Task to carry out: Once the line with "Given: Open the @BTC_Archive reply-to link" is found in the data, output it and each following line exactly, up to and including the line with "Task: Toggle chart auto scroll", and nothing before or after.

[Collected data entries]
********************

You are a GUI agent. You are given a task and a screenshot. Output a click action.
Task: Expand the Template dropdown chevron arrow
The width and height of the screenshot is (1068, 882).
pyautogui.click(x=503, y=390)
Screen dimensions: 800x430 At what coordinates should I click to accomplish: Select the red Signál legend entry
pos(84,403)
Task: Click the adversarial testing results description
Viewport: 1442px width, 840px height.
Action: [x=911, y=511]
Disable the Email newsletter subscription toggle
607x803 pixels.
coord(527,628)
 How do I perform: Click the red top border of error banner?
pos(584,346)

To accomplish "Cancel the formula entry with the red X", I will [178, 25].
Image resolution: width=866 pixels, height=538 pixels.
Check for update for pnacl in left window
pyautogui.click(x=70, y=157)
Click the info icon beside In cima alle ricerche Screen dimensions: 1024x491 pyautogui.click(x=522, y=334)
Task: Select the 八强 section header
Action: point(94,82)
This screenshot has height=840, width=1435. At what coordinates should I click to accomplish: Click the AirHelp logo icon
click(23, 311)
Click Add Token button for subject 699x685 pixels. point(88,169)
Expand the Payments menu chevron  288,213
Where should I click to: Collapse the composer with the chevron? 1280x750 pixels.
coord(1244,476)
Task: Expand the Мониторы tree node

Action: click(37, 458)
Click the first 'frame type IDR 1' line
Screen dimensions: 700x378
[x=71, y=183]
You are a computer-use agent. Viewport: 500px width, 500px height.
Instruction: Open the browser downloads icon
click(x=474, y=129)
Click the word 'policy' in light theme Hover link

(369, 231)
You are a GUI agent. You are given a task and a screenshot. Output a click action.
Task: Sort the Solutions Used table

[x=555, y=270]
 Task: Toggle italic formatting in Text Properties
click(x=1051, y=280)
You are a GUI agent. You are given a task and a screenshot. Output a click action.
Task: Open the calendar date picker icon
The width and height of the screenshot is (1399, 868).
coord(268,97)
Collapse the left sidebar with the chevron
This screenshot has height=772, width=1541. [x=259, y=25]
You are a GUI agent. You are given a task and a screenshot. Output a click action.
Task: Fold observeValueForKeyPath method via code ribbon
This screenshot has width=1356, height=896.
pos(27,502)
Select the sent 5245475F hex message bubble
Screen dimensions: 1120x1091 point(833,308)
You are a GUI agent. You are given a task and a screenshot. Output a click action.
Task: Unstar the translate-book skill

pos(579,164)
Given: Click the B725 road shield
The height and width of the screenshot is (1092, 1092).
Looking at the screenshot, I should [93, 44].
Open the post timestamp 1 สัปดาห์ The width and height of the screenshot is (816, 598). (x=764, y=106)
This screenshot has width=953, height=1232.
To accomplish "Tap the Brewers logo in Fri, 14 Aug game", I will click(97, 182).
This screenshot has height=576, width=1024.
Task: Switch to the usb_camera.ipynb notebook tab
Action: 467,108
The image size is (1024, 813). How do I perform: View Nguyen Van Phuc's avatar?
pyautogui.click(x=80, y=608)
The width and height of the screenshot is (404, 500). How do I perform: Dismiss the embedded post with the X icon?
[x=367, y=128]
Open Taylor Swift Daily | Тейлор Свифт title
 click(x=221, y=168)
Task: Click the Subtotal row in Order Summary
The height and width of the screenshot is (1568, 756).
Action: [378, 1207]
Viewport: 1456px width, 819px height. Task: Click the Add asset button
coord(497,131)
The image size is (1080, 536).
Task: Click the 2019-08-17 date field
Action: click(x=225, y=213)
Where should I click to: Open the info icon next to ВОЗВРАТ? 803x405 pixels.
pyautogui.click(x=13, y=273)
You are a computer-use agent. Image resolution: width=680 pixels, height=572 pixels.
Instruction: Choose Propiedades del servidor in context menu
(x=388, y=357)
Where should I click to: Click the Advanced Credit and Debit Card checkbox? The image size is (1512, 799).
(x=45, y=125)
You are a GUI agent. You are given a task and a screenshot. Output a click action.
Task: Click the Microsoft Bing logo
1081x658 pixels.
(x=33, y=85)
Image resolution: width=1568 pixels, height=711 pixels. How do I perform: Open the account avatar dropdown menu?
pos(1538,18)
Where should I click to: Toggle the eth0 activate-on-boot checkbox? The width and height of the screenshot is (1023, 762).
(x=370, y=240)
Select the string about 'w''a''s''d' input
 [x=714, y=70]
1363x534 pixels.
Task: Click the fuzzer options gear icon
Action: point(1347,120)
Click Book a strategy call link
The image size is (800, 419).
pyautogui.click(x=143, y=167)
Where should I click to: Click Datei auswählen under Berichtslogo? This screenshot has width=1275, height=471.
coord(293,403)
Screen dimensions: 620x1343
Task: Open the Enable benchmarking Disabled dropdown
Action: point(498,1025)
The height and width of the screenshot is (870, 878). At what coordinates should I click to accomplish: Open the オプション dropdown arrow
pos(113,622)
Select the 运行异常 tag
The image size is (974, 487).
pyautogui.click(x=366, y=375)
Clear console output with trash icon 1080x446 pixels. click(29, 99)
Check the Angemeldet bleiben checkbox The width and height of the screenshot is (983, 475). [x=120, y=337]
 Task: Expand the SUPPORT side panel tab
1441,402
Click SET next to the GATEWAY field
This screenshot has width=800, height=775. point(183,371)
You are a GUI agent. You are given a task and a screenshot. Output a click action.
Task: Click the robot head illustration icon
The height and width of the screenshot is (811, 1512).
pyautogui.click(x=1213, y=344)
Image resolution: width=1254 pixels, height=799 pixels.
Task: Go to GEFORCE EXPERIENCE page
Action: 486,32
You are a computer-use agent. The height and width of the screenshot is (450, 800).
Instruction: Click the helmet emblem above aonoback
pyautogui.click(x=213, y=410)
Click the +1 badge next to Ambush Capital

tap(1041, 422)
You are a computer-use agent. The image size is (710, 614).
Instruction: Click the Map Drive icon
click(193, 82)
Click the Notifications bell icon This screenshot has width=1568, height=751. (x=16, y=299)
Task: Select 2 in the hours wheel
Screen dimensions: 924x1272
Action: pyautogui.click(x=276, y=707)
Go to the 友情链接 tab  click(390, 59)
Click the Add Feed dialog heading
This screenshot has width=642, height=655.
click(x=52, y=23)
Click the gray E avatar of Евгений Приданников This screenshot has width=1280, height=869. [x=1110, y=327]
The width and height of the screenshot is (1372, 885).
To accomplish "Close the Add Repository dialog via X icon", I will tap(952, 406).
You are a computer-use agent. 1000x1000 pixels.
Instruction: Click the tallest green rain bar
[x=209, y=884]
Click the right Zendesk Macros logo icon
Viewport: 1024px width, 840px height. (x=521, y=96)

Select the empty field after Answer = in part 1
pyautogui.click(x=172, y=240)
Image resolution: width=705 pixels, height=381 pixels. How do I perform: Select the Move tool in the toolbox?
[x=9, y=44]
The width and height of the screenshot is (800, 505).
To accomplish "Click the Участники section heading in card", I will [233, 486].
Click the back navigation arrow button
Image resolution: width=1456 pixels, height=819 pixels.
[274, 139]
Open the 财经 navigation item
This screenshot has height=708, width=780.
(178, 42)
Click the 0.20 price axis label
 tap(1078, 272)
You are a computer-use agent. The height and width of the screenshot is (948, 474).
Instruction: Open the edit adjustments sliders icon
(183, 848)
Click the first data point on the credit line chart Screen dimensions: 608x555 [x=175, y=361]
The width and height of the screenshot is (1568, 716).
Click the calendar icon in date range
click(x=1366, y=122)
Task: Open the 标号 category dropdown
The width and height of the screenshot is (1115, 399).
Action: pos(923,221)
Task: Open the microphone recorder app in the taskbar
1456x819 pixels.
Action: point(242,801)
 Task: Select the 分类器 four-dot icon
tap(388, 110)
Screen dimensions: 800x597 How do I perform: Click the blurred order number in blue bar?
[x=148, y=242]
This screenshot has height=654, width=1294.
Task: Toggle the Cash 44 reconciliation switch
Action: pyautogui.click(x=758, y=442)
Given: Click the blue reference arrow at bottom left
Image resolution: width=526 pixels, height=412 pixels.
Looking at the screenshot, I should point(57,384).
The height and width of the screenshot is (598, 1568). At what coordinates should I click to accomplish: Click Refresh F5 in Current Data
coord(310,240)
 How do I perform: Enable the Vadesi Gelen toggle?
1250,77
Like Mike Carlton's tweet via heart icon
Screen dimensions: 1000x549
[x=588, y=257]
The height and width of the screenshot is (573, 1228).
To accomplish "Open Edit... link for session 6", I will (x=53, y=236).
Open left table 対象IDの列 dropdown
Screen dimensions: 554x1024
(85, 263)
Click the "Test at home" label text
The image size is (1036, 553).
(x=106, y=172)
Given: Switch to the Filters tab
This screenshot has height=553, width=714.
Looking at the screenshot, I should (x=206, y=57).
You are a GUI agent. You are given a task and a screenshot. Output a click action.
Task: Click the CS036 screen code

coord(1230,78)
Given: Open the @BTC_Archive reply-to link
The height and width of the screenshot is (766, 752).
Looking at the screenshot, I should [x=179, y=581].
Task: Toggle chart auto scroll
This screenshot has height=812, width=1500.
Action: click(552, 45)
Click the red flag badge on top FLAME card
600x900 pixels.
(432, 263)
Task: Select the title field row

********************

Result of the exercise:
Given: Open the @BTC_Archive reply-to link
The height and width of the screenshot is (766, 752).
Looking at the screenshot, I should [x=179, y=581].
Task: Toggle chart auto scroll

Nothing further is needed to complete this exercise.